Work task: Find the line with "Where should I click to: Open the SECTIONS" and the line with "You are a computer-use agent. 540x421 pixels." in the entries below; output exactly those two lines, every line between them, and no others.

Stored records:
# # # # # # #
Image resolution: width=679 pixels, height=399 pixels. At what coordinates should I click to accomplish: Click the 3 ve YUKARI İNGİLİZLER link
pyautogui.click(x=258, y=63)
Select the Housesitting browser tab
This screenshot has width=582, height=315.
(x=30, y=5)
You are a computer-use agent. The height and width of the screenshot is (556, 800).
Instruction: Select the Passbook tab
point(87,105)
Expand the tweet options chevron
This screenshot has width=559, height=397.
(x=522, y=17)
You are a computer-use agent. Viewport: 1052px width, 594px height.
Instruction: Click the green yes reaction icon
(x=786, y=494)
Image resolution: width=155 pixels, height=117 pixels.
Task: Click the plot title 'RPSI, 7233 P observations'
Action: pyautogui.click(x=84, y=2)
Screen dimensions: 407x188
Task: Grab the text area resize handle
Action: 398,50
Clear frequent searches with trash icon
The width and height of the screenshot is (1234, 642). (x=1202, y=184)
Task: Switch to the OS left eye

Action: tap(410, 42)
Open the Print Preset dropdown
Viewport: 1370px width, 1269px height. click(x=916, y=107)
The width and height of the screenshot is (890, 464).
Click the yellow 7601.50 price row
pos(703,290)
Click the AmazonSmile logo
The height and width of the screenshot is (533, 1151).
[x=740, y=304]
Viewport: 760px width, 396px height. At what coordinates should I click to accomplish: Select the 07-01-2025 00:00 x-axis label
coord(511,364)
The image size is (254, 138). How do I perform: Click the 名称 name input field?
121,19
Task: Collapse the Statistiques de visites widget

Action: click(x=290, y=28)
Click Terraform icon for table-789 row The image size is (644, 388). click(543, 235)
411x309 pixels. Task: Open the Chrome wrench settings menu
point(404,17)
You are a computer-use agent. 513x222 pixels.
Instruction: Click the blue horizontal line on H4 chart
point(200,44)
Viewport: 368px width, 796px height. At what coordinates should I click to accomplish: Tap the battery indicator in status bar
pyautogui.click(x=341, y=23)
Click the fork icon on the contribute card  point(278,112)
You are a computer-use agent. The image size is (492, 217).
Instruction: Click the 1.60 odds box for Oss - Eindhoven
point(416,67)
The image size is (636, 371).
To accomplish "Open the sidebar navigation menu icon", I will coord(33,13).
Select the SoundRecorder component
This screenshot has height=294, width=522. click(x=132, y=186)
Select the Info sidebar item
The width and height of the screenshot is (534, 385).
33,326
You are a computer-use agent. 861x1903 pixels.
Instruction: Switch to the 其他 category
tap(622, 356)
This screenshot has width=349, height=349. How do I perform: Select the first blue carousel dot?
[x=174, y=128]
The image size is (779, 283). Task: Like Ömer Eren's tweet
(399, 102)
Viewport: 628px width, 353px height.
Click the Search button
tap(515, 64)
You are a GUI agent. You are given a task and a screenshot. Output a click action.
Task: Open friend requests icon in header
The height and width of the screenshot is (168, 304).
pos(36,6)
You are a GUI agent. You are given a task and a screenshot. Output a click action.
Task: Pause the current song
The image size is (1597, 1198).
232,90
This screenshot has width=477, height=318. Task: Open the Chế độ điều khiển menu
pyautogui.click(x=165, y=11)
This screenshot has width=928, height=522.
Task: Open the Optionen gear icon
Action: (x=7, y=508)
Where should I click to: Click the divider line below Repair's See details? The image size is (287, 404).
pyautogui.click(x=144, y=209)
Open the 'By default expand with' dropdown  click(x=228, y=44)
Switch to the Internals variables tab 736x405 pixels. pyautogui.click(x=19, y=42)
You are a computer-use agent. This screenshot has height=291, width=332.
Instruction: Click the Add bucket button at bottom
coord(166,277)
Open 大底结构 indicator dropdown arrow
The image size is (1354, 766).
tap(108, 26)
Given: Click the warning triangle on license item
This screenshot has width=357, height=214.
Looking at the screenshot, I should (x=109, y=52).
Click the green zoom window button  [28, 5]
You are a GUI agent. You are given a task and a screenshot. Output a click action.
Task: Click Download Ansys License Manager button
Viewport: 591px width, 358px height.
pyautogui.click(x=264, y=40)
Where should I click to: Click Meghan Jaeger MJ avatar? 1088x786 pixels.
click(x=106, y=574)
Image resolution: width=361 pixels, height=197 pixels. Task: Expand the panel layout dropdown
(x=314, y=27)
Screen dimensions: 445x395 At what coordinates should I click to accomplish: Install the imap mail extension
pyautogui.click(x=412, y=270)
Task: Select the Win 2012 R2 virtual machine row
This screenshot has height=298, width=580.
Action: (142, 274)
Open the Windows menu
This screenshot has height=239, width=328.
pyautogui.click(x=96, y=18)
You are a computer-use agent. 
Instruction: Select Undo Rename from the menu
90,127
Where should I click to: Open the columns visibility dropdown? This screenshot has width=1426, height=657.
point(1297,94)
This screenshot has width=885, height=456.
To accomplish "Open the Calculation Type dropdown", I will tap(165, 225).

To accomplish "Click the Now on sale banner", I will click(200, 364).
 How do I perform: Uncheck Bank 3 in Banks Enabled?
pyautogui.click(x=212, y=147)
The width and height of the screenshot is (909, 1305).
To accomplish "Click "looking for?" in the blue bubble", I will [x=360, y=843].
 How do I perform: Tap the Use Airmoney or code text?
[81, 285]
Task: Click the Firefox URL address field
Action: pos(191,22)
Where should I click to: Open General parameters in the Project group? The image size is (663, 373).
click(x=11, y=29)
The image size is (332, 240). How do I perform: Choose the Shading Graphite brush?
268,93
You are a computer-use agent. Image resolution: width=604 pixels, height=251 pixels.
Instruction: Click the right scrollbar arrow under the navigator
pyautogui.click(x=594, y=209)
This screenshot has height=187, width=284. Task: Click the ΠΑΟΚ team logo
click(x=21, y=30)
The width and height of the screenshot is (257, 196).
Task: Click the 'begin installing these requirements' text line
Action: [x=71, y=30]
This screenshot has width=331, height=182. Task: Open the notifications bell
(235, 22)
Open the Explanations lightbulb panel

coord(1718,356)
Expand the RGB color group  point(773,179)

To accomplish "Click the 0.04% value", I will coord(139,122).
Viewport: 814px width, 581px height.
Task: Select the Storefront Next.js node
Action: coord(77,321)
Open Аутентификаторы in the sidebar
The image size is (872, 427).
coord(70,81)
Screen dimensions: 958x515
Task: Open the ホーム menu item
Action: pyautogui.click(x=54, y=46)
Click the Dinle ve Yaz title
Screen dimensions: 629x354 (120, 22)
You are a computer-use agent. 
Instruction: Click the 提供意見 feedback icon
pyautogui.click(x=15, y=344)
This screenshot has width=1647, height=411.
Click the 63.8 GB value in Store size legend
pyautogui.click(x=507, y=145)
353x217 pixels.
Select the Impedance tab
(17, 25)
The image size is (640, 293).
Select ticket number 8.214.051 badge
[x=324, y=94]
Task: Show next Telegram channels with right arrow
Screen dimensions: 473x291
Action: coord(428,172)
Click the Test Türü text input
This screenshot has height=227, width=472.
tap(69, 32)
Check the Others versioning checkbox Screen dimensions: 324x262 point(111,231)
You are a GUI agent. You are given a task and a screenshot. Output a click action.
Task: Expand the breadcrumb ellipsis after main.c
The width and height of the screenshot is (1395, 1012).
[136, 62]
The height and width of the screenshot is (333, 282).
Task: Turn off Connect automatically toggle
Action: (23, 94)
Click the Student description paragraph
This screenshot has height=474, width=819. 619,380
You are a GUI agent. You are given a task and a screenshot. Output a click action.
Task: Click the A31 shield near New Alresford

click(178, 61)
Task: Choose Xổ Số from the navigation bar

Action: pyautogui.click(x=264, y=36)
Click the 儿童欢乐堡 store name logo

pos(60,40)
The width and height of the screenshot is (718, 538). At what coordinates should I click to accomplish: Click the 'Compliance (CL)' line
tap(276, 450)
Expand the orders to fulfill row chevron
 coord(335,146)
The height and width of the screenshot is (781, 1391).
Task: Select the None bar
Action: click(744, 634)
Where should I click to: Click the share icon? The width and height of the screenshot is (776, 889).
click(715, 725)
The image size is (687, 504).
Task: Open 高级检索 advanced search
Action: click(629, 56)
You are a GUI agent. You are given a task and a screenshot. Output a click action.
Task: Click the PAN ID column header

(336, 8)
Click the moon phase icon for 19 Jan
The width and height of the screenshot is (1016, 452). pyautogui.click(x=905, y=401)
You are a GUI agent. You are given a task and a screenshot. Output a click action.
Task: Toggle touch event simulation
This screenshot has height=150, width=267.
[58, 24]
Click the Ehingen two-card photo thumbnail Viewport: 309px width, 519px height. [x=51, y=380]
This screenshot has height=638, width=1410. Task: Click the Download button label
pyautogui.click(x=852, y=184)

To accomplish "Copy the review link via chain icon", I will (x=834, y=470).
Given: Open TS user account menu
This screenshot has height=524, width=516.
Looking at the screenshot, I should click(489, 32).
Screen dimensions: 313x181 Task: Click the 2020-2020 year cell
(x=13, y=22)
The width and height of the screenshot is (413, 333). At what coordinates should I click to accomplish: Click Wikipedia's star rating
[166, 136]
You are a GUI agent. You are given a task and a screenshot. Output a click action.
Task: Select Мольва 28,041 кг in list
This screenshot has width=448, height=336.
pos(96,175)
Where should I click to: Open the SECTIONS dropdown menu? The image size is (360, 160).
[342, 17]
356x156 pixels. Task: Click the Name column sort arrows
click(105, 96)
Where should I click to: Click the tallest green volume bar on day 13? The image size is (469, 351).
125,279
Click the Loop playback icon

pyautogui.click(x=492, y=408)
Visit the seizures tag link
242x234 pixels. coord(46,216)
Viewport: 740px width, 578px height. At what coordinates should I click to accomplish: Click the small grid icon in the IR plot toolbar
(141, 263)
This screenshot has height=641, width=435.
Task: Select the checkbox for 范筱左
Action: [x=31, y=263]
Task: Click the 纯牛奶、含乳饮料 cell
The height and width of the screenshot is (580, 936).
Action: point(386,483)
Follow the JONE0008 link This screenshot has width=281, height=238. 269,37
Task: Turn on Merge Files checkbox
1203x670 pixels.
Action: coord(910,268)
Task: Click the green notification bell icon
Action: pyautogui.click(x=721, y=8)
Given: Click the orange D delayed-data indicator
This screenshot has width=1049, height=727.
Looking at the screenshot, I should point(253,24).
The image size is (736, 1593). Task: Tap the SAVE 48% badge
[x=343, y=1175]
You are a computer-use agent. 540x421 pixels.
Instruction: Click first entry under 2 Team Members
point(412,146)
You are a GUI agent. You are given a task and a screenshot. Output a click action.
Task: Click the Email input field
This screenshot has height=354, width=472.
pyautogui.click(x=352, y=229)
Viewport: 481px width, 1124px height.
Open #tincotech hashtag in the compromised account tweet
# # # # # # #
Answer space:
Where should I click to: Open the SECTIONS dropdown menu? The image size is (360, 160).
[342, 17]
356x156 pixels. Task: Click the Name column sort arrows
click(105, 96)
Where should I click to: Click the tallest green volume bar on day 13? The image size is (469, 351).
125,279
Click the Loop playback icon

pyautogui.click(x=492, y=408)
Visit the seizures tag link
242x234 pixels. coord(46,216)
Viewport: 740px width, 578px height. At what coordinates should I click to accomplish: Click the small grid icon in the IR plot toolbar
(141, 263)
This screenshot has height=641, width=435.
Task: Select the checkbox for 范筱左
Action: [x=31, y=263]
Task: Click the 纯牛奶、含乳饮料 cell
The height and width of the screenshot is (580, 936).
Action: point(386,483)
Follow the JONE0008 link This screenshot has width=281, height=238. 269,37
Task: Turn on Merge Files checkbox
1203x670 pixels.
Action: coord(910,268)
Task: Click the green notification bell icon
Action: pyautogui.click(x=721, y=8)
Given: Click the orange D delayed-data indicator
This screenshot has width=1049, height=727.
Looking at the screenshot, I should point(253,24).
The image size is (736, 1593). Task: Tap the SAVE 48% badge
[x=343, y=1175]
You are a computer-use agent. 540x421 pixels.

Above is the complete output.